The Bondi Chabad at the Sydney Opera House in January. (Pic: Kamal Weerakoon)
On Sunday 14 Dec 2025, two gunmen motivated by militant Islamism murdered fifteen Jewish people who had assembled to celebrate Hanukkah at the Bondi Pavilion. As the Presbyterian member of the NSW Government’s Faith Affairs Council (FAC), I had the privilege of participating in some of our communal responses to that tragedy.
The morning after the attack, a large group of religious and ethnic community leaders met with Jewish leaders to express our grief and sympathy to them. The NSW Minister for Multiculturalism, Steven Kamper, sobbed as he embraced Jewish rabbis. That was consistent with everything I’ve seen about him over the last couple of years. Mr Kamper is not in politics for his own power and prestige. He really wants NSW to be a place of peace and harmony for all people from all different ethnic and religious backgrounds. So when that peace was shattered by this attack, he felt it personally.
The FAC released a statement from that meeting. That same morning, the Presbyterian Church’s NSW Moderator, David King, also released our own statement of grief and sympathy. The Jewish community appreciated our solidarity with them.
This attack was such a serious breach of our social fabric as to warrant the involvement of our Governor-General, Sam Mostyn. She hosted a dinner at Admiralty House where we discussed how to rebuild trust in the long run. I was impressed with the way she used the office of royal representative to provide a forum which avoided political advocacy and let us talk honestly about the values and perspectives which feed into the political process. Her Excellency is the symbolic head of our nation. She invited us to tell each other how our particular religious communities, guided by our particular doctrines and convictions, can contribute to national peace and harmony.
At that dinner we officially launched the One Mitzvah initiative. ‘Mitzvah’ means good deed. The Jewish community has suggested 15 kinds of charitable acts people can perform, each in memory of one of the Bondi victims. It’s their way of following Joseph’s example of taking human evil and turning it, in God’s name, to good (Gen 50:20). This is consistent with the Jewish belief that God reveals himself and his moral laws to all people, therefore everyone, of every ethnicity and religion and even irreligion, can perform righteous deeds which benefit themselves, their families, their communities, and the nation. The Apostle Paul refers to that belief when he says in Romans 2:14-15 that we “Gentiles, who do not have the law,” still have “the requirements of the law written on [our] hearts.”
Protestant Christians don’t believe we can be right with God through these good deeds.

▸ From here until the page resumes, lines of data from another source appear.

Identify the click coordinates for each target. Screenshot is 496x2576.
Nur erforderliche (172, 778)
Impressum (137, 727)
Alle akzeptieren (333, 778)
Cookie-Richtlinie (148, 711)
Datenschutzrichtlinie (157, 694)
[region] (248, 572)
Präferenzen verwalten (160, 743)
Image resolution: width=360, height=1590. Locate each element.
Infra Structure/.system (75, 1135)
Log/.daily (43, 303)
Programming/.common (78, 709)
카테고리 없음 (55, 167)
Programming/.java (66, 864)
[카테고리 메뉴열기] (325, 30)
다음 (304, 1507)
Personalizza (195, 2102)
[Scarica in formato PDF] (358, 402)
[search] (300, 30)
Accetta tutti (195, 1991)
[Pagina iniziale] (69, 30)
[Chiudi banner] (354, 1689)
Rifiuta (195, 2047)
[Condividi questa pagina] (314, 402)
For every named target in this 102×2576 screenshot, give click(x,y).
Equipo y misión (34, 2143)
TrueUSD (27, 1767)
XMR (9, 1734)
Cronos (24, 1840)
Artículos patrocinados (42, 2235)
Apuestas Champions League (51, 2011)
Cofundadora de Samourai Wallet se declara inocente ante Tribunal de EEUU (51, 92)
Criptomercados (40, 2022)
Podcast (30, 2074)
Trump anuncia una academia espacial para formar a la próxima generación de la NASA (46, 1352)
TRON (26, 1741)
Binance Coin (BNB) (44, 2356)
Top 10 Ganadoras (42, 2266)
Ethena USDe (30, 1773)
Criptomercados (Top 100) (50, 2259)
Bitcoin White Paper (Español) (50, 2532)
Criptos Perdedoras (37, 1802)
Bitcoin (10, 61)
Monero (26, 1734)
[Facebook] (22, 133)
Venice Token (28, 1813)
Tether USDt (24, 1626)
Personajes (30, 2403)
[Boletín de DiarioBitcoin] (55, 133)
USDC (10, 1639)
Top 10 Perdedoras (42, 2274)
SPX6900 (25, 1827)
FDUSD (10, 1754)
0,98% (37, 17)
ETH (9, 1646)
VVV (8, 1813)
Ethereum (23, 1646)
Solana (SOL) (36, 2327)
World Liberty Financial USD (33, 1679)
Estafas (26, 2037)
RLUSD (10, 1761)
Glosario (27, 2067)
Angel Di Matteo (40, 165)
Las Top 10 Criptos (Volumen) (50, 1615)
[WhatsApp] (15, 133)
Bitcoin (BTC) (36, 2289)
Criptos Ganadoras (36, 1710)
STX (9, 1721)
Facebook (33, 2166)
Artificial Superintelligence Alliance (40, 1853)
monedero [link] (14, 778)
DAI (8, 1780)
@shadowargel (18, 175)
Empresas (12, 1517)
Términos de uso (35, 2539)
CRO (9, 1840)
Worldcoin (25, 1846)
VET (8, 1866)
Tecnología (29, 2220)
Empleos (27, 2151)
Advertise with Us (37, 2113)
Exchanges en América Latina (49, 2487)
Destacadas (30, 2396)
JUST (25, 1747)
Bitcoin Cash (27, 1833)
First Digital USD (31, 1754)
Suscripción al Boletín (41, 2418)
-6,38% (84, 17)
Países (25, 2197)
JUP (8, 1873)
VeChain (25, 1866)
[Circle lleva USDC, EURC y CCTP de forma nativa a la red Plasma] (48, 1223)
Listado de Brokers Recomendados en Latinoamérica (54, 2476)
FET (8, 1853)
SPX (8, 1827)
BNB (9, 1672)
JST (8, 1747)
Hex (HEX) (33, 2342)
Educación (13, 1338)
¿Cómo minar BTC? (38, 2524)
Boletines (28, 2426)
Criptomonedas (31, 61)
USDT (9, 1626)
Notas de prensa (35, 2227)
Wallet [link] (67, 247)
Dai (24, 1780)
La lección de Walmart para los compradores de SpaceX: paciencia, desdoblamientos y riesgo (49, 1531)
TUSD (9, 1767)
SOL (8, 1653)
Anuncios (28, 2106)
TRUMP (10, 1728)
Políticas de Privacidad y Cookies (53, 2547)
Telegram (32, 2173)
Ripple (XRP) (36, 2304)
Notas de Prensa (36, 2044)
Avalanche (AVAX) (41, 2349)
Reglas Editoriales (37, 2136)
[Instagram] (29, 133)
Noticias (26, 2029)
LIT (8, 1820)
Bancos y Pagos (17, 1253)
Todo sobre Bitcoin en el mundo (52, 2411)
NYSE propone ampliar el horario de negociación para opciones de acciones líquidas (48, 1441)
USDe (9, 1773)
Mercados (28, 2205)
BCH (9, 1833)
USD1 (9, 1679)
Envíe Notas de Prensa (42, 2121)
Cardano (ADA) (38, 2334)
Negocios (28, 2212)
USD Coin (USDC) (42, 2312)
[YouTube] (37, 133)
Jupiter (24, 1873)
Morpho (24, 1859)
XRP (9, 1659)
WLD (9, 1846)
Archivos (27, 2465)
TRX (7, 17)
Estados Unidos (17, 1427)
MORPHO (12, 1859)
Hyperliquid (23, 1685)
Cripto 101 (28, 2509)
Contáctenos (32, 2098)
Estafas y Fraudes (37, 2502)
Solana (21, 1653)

We are saved by God’s grace, through faith in Christ alone: Romans 5:21-26; Ephesians 2:8-9. But that doesn’t mean we should avoid doing good towards the people around us! Christ called us to love our neighbour as ourselves, Matt 27:37-40; Mark 12:29-31; Luke 10:27-28. We are made new in Christ to do good works, Ephesians 2:10. The One Mitzvah initiatives are all thoroughly consistent with Christian morality. So I commend them to you. Let’s turn evil into good, in the name of our Lord and God Jesus Christ, who took the ultimate evil of all the world’s sin and turned it into the ultimate good of saving the world.
I also attended the Opera House memorial on the national day of mourning on January 22nd. It was a celebration of heroism and communal resilience. Ahmed al Ahmed, who disarmed one of the gunmen, and 14-year-old Chaya Dadon, who shielded two younger children, received tumultuous applause. Both were still recovering from the injuries they sustained during the attack. NSW Premier Chris Minns was welcomed with a standing ovation. He promptly congratulated NSW opposition leader Kellie Sloane for the way she had turned up and rendered first aid while the attack was still progressing, ensuring she received a standing ovation too!
I found the whole event encouraging. It gave me courage: it put steel in my spine. It motivated me to work towards the peace and safety of our state and nation – and do so in the name of Jesus Christ, Lord of all nations. The Presbyterian Church, and the global church in general, is a microcosm of the kind of peace and harmony which Christ brings. We can’t save the world; only Christ can do that. But we can make the world a better place for everyone. In today’s increasingly fractured, suspicious, and polarised world, let’s recommit to doing that, in the name of our God.